El amanecer llegó sin aviso.
El cielo, aún cargado con los últimos restos de la tormenta, parecía doler.
Soren despertó sobre la hierba húmeda, con el cuerpo entumecido y el alma hecha cenizas.
Durante un segundo quiso creer que nada de lo ocurrido era real. Pero ahí estaba.
El amuleto.
Aquel que Eryan jamás se quitaba descansaba junto a su mano, agrietado, como si hubiera sobrevivido a algo que ningún ser debería enfrentar.
Lo tomó con una delicadeza casi temerosa.
El cristal emitió un brillo débil… y entonces lo sintió: una leve pulsación, como un eco lejano de un corazón que seguía latiendo en otra parte.
Eryan no estaba muerto.
Solo… más lejos.
Los días que siguieron fueron un vacío extraño.
El bosque calló. El castillo quedó en silencio. Incluso el viento parecía repetir su nombre.

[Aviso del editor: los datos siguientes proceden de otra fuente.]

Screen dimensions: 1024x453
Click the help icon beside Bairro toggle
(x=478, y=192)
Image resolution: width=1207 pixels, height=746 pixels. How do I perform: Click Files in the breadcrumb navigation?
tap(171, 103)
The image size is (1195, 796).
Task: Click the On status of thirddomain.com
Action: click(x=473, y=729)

Y aun así, cada noche Soren cumplió su promesa: alzaba la vista al cielo, buscando alguna señal.
A veces juraba escuchar su voz entre las hojas.
O ver su reflejo en el lago.
Y aunque la lógica le decía que era imposible, algo dentro de él lo reconocía sin dudar:
Eryan seguía allí.
En alguna parte de los dos mundos
Una tarde, mientras el sol caía, el amuleto volvió a brillar.
No era el destello débil de los días anteriores. No: esta vez la luz era cálida, intensa, viva.
Soren lo sostuvo entre sus manos.
Una energía familiar lo envolvió como un abrazo.
—Eryan… —susurró.
El viento respondió con una caricia leve, y una voz profunda y suave se filtró en lo más hondo de su mente:
“El amor entre mundos nunca muere… solo cambia de forma.”
Soren cerró los ojos, sintiendo cómo una lágrima caía por su mejilla.
El cielo se despejó de repente.
En medio de la noche apareció una constelación nueva: dos estrellas juntas, unidas por un hilo dorado.
Eryan.
Y él lo supo sin necesidad de explicaciones.
Pero algo más ocurrió.
El amuleto vibró.
Un resplandor azul se extendió desde su centro… y una fractura luminosa se abrió un segundo en el aire frente a Soren.
Pequeña. Inestable.
Pero real.
Un portal incompleto.
El corazón de Soren dio un vuelco.
Eryan no solo estaba vivo.
Estaba intentando volver.
O tal vez… llamándolo.
Apretó el amuleto contra su pecho y murmuró:
—Si los dioses creen que esto es el final, se equivocan.
El viento sopló cálido, como una respuesta.
La grieta azul titiló una vez más antes de desvanecerse.
Soren alzó la vista al cielo.
No había certeza.
No había final.
Solo una promesa.
El viaje entre mundos no había terminado. Apenas comenzaba.